In Portuguese, there is a word that has no single word translation in English for when you miss someone. “Saudades” are feelings you have when you feel home sick, or miss the one you love. It can also be used to describe missing a place or a time that is an important part of your life.
What if distance made the heart grow farther apart? Is that possible? Absolutely! I am happily married and have been for nearly 17 years. I have left home for a new job 3 times now while my family stayed behind to prepare to come join me. All three times were very difficult on both ends of the line. Unfortunately, I admit that I was the one causing the distance.

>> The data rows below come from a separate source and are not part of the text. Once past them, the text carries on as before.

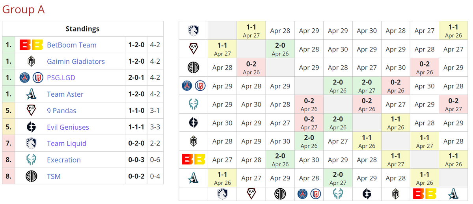The image size is (473, 204).
Task: Click the Standings table header
Action: [x=83, y=29]
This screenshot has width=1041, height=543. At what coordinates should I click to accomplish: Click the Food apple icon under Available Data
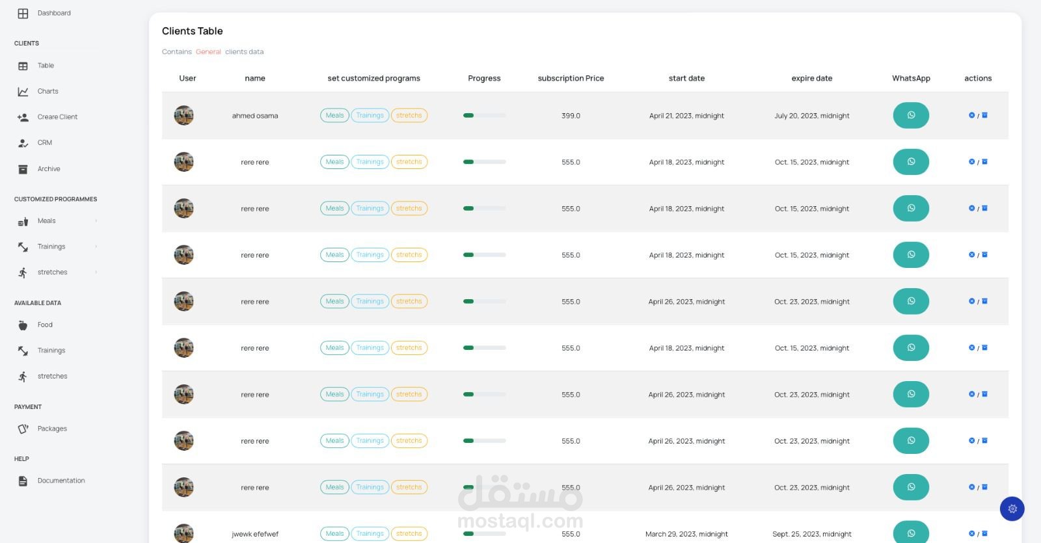click(x=23, y=325)
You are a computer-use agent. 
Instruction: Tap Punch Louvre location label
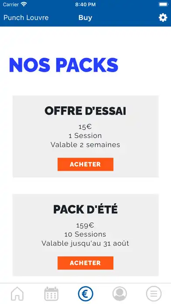pyautogui.click(x=26, y=17)
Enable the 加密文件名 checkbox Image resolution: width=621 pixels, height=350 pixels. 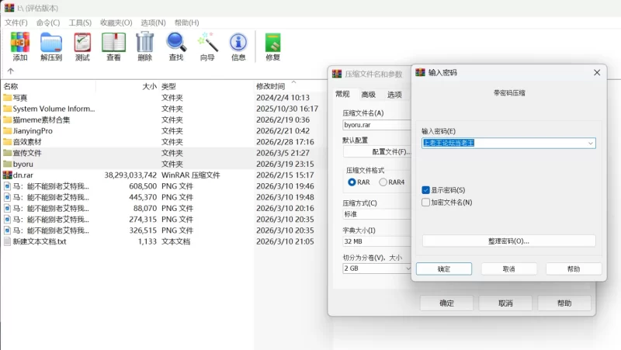click(x=425, y=203)
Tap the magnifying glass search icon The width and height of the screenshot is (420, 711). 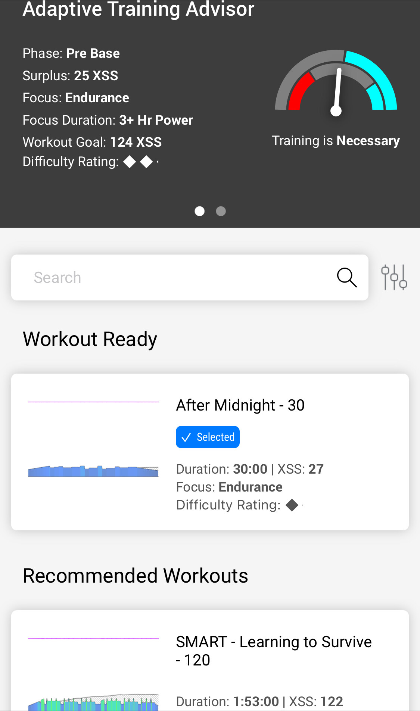(x=347, y=277)
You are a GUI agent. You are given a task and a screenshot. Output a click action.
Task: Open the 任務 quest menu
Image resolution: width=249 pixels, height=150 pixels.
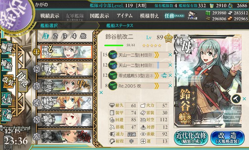174,16
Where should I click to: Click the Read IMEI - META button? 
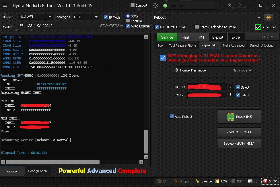click(x=239, y=132)
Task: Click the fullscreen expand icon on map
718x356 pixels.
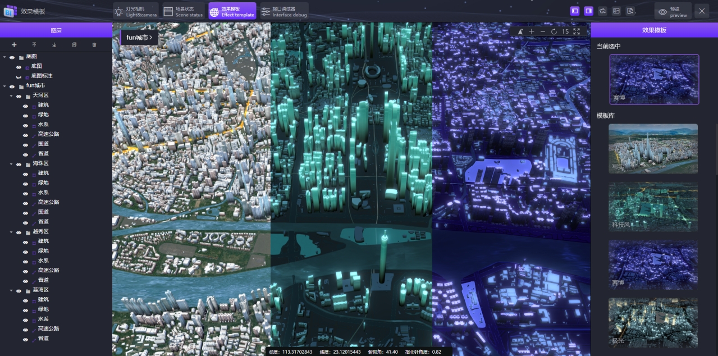Action: 577,31
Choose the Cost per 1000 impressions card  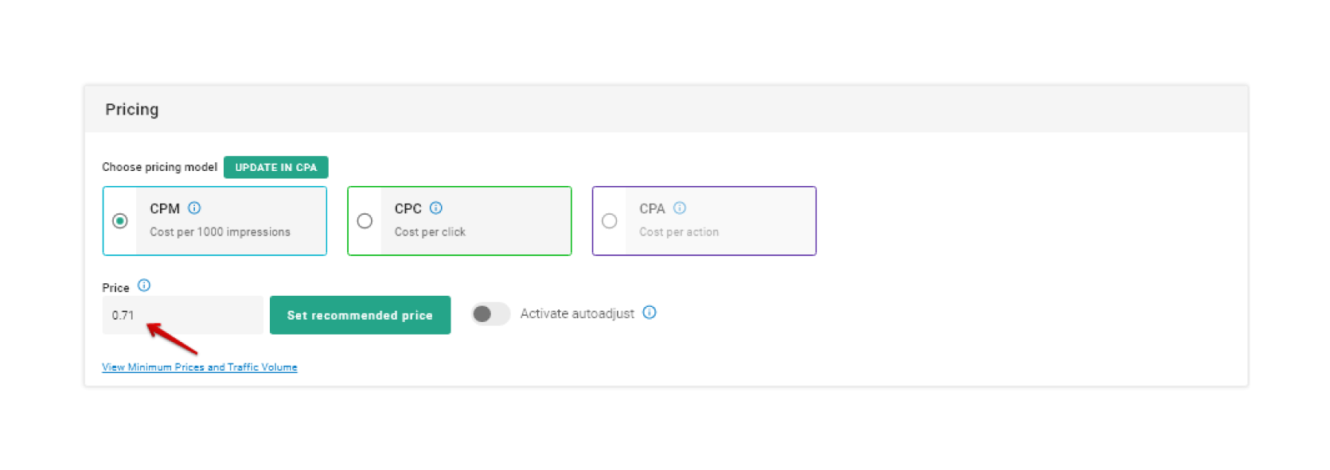click(x=231, y=221)
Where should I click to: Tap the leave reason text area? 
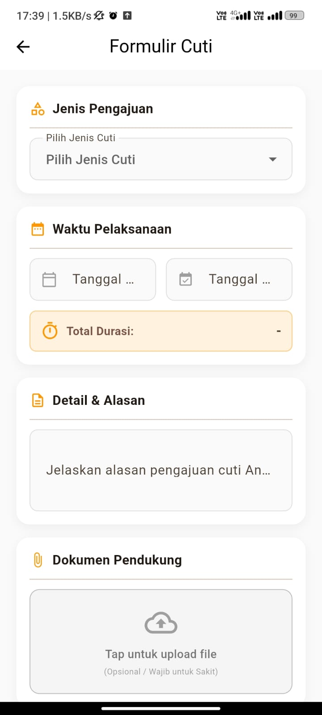161,470
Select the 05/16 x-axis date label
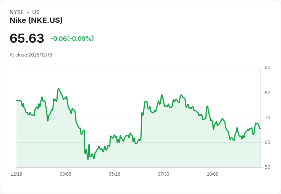This screenshot has height=194, width=281. point(114,174)
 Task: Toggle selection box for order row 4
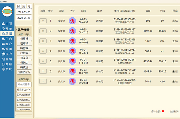pos(43,51)
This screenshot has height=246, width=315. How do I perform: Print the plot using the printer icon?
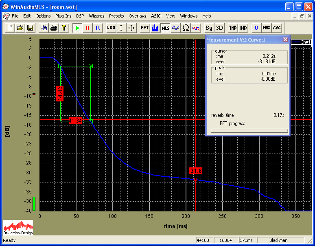click(54, 28)
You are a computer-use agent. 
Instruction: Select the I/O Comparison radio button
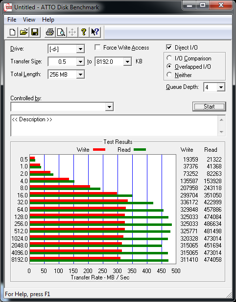pyautogui.click(x=169, y=58)
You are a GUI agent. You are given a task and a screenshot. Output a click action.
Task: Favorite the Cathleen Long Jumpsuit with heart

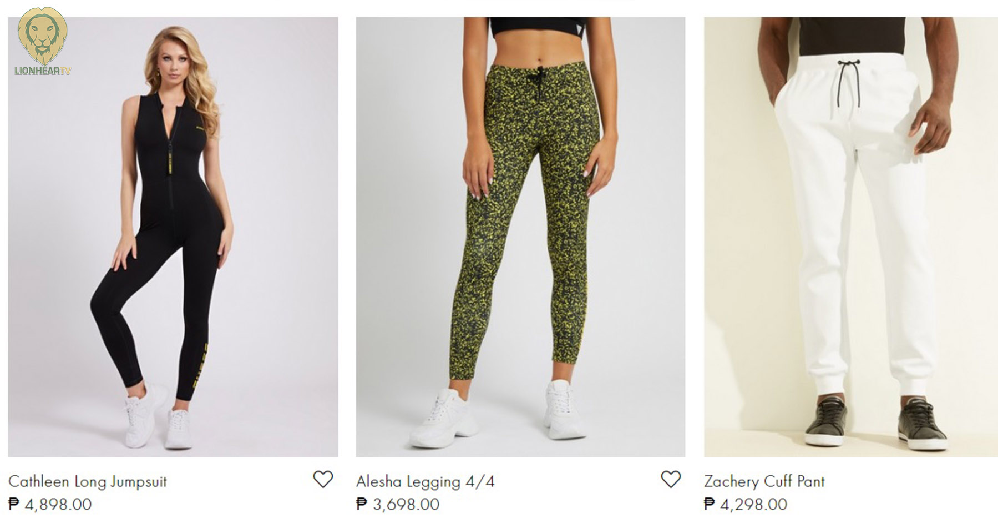[x=323, y=479]
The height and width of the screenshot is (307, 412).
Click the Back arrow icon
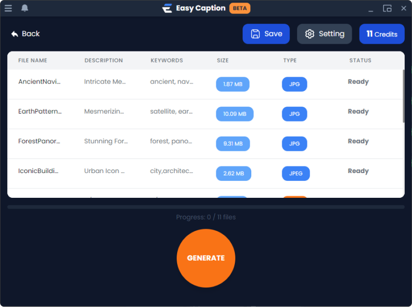pos(15,34)
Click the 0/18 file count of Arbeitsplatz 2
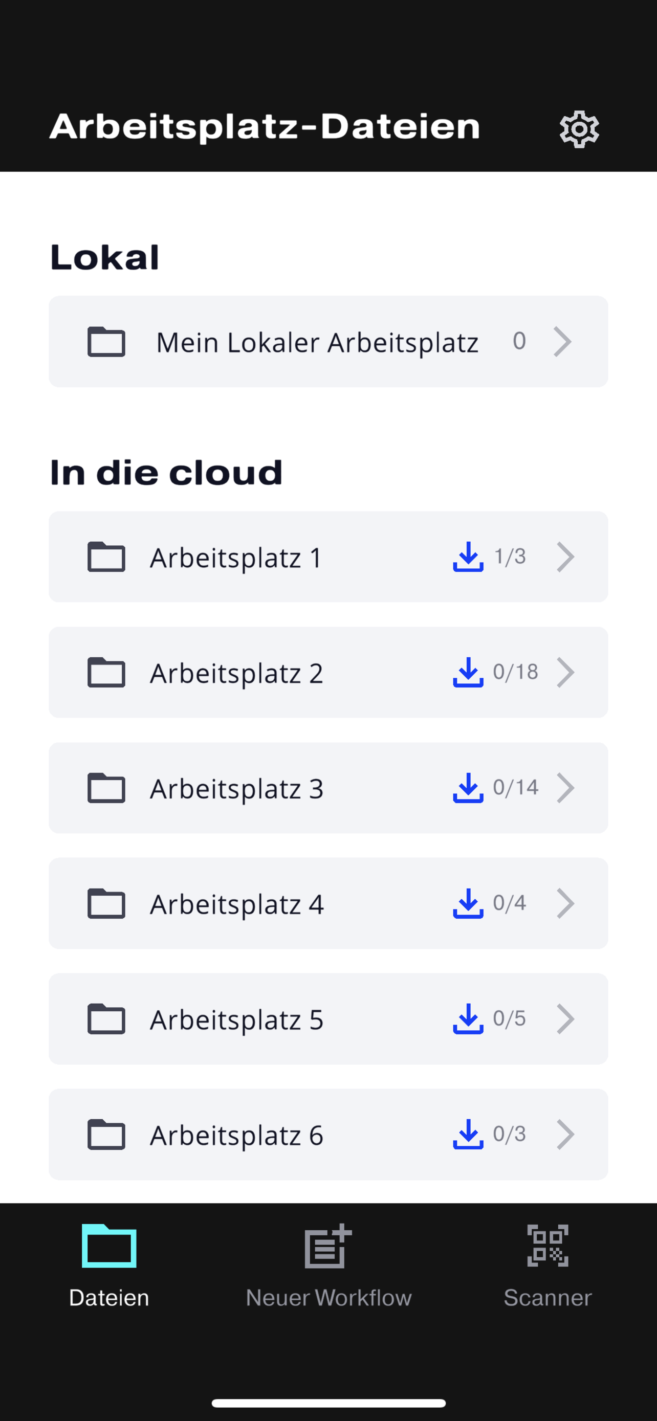Image resolution: width=657 pixels, height=1421 pixels. pos(515,672)
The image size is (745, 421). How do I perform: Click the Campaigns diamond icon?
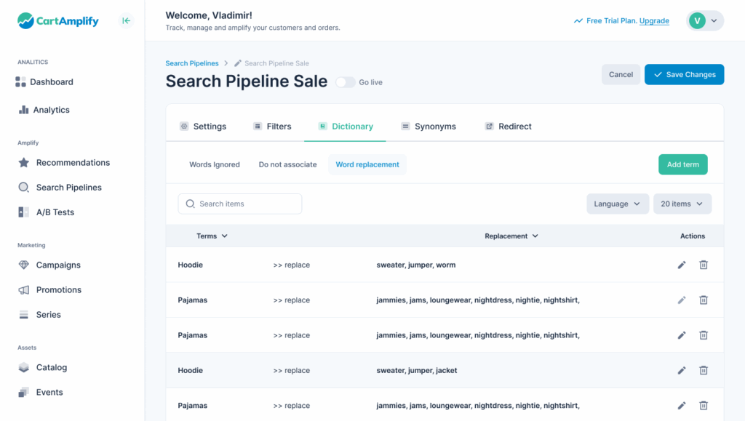click(x=24, y=265)
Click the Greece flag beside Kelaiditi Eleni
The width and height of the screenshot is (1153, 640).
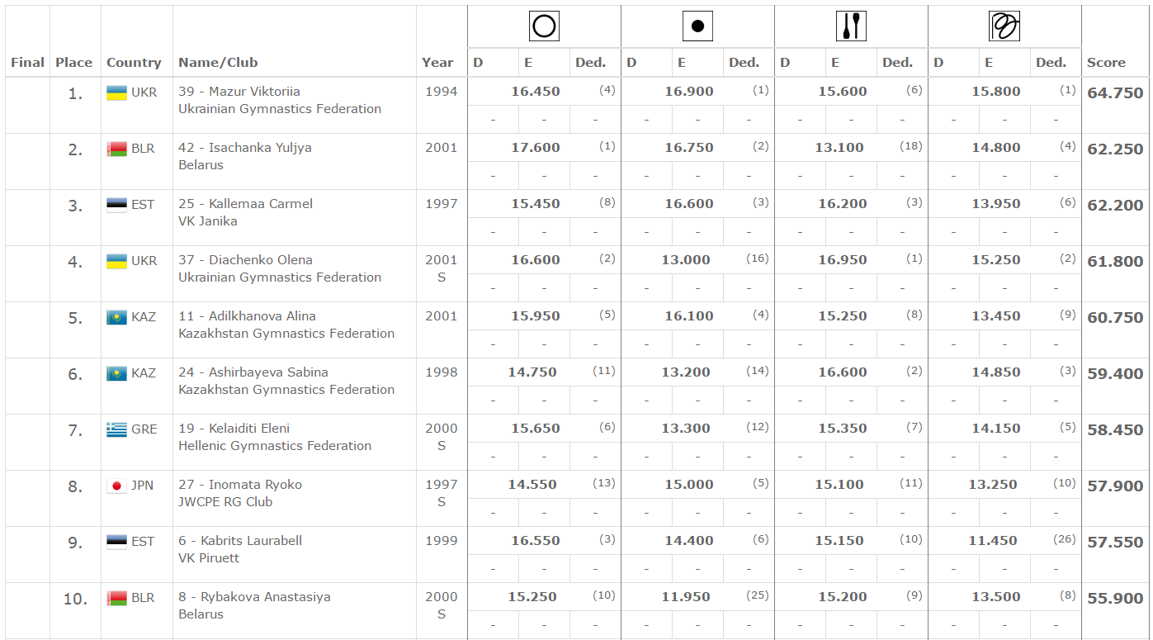(x=116, y=429)
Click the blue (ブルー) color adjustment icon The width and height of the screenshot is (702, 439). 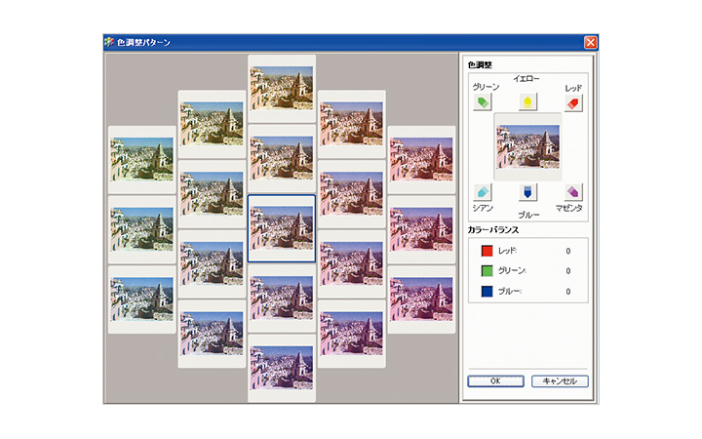pyautogui.click(x=527, y=191)
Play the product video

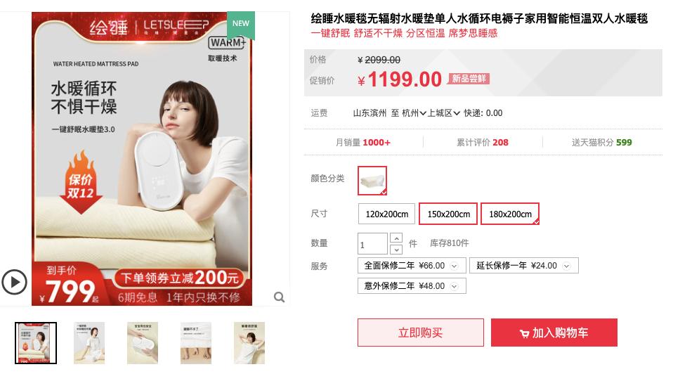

Loneliness is one of the most common triggers for addiction and self medicating. If a person has not learned to deal with their feelings in a healthy way, they will medicate with unhealthy means of comfort. These are distractions that block the connections and feelings of love that create a stronger bond even from a distance. We must be anxiously engaged in a good cause, feed our minds and hearts with positive thoughts and emotions and keep focused on things that will bind hearts together over the miles.
Call your loved one every night and have an in depth conversation that digs at the root of your life together. Text them during the day or message them on Facebook. Ask more than how their day was. Ask them what they thought about or felt anxiety over during their day. Validate their feelings and express your joy or sorrow over the things they tell you. Use your best empathic listening skills to truly hear what is being communicated(Stephen R. Covey: “Seven habits of Highly Effective People” Habit 5 Seek first to Understand, then to be Understood).
When was the last time you courted your spouse? When did you do something that they weren’t expecting that made them quiver with delight? Courting creates endorphins that brings that story book feeling back to your marriage. You must know what makes your spouse delighted. If a dozen roses generates the question, “How much did these cost?” you chose the wrong surprise. A dozen roses are perfect in the right place and at the right time but if you surprise your wife by creating a bounced check you might be in the dog house instead of the tunnel of love!
Distance doesn’t have to be measured in miles. Have you ever rode in a car somewhere with your spouse and not said a word? This is your best friend, or it should be, and you don’t have anything to say? Yeah, I am guilty. How can you create that spark of new things to talk about. After 17 years there are a lot of subjects you have already covered. You might think you know her opinions, theories, and ideas already but don’t ass u me. Every day, make an effort to learn something new. Read a book or an article that you could share with your spouse and ask them their opinion. Watch an educational show or something you both know nothing about and talk about it. There are so many things to talk about and sometimes it takes effort.
Please don’t confuse this as a textbook for marriage. To be honest, I am talking to myself here. Blogging is something that I have learned makes me dig deep into the chasms of my cerebral carcass and identify who I am, who I want to be and who I will become. Please join me on my journey and if you ever have something I can learn, please share. Especially you Erin, the love of my life.